Separating Signals from Noise
The Whisper
As a radar pulse travels from the antenna to the ground surface its total power remains constant, but as it moves away from the antenna, it spreads out into space and its power density weakens. As shown in Figure 17, it is as if the “skin” of the pulse becomes thinner with distance. This weakening is dramatic; it decreases with the square of the distance from the antenna.
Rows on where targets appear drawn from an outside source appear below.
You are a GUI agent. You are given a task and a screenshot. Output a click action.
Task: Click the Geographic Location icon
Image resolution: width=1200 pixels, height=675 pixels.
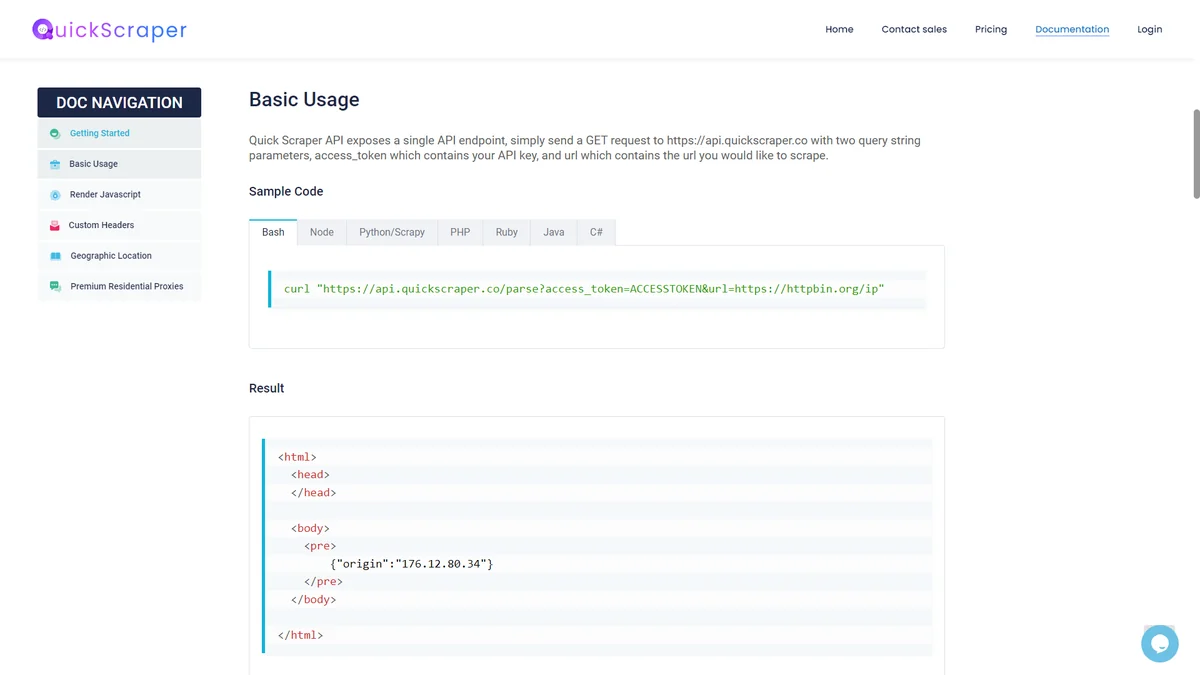pos(55,256)
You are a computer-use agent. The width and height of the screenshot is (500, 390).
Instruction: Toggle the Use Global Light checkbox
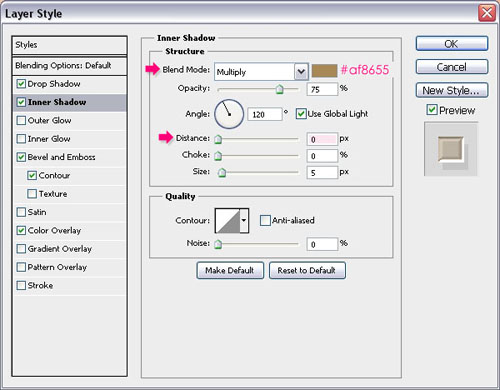pyautogui.click(x=301, y=114)
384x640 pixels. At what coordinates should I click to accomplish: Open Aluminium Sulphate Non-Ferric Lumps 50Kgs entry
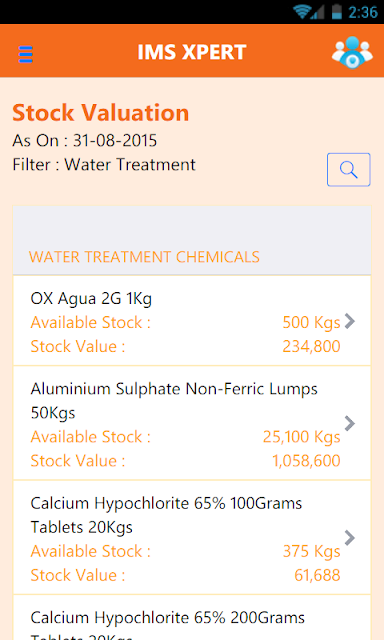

Given that the ground might be 750 km from the antenna, the pulse is quite weak by the time it finally reflects from surface objects. This presents even more of a problem because only a portion of the weakened pulse is reflected toward the receive antenna, and then it has to travel all the way back, weakening again with the square of the distance. By the time the microwaves return to the antenna, they are microscopically faint. The antenna and radar receiver manage to detect, amplify, and record these echoes so that they can be processed into SAR resolution cells that span more than 100,000 brightness values. SAR is amazing.
The Challenge of Noise
Those backscattered microwaves are so weak when they arrive at the antenna that they are perturbed by any noise sources that get mixed in with them. Noise is an artifact of random microwave emissions caused mostly by onboard sensor hardware. One of the tenets of remote sensing is that all objects emit electromagnetic energy based on their temperature. The thermal noise of heated receiver hardware spans wide swaths of the spectrum, including the microwave bands, and this competes with those whispering pulse echoes.
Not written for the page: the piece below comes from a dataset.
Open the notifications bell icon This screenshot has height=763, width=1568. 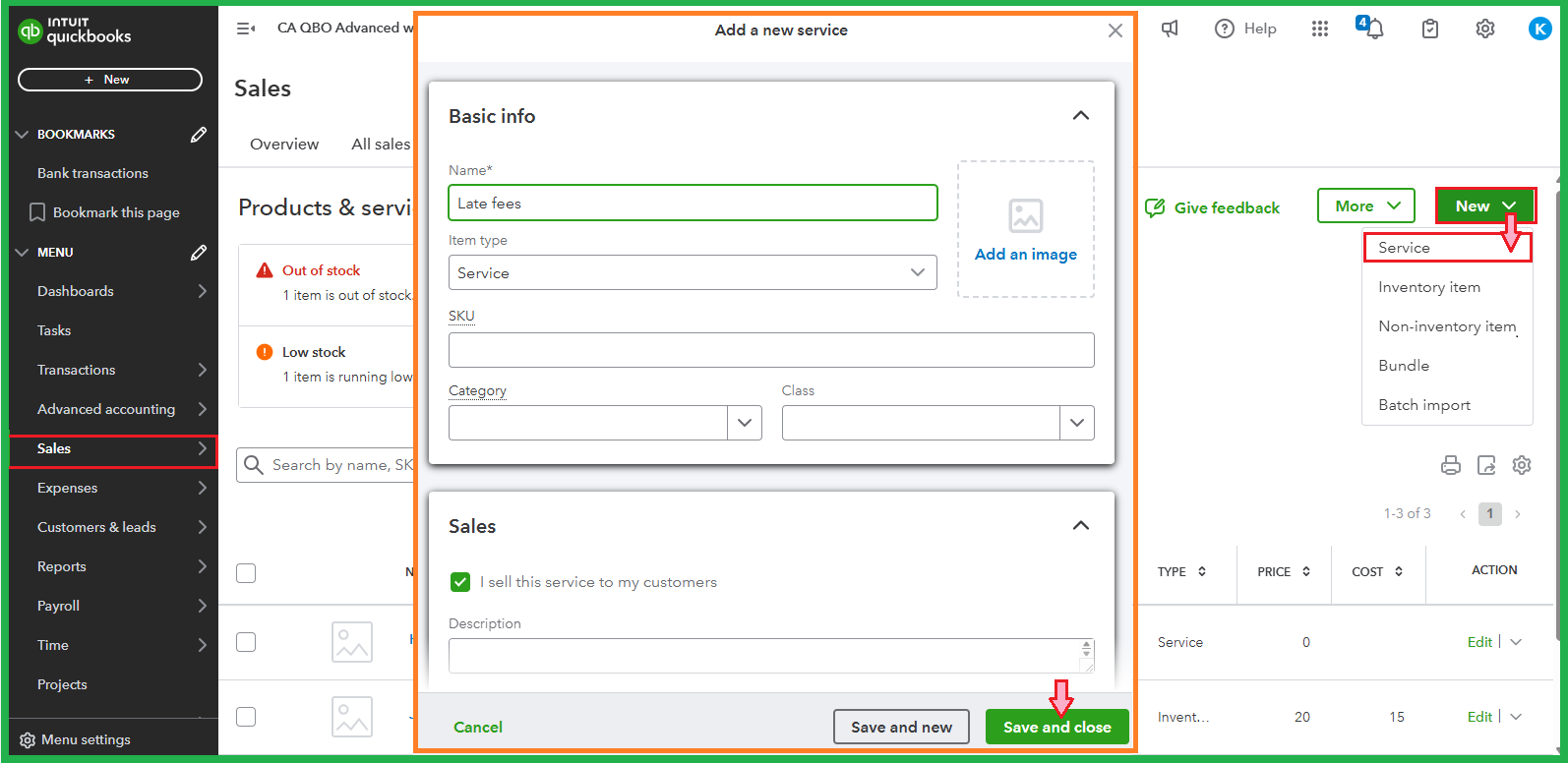1373,29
As they struggle to capture those fading backscatter whispers, radar receivers also record random, interfering microwaves that they themselves produce. One of the disappointing aspects of the noise level is that it increases as range bandwidth increases. The large signal bandwidth that the receiver has to be capable of recording also lets more noise enter the receiver.
One of the ways that noise is quantified for SAR sensors is called the Noise Equivalent Sigma Zero (NESZ). This parameter describes the noise floor of an image. All received signals have to be stronger than the NESZ value to rise above the noise level, so it is best for NESZ to be as low as possible. Images with high NESZ values look grainy.
Unfortunately, NESZ is mystifying to SAR users who are not familiar with the dB language of engineering. Many users are confused by NESZ values like -20 dB, which actually indicates a fractional level of 1%. That is, an NESZ of -20 dB means the noise level is 1% as strong as a reference reflection from an idealized metal sphere. An NESZ of -17 dB would means the noise level is 2% as strong as the reference.
System designers have to consider many competing imaging parameters to balance image quality, resolution and noise. For spacecraft, the best choices are increased average power, larger antennas, the use of high-quality receivers with low noise factors, steeper illumination angles, and lower orbits.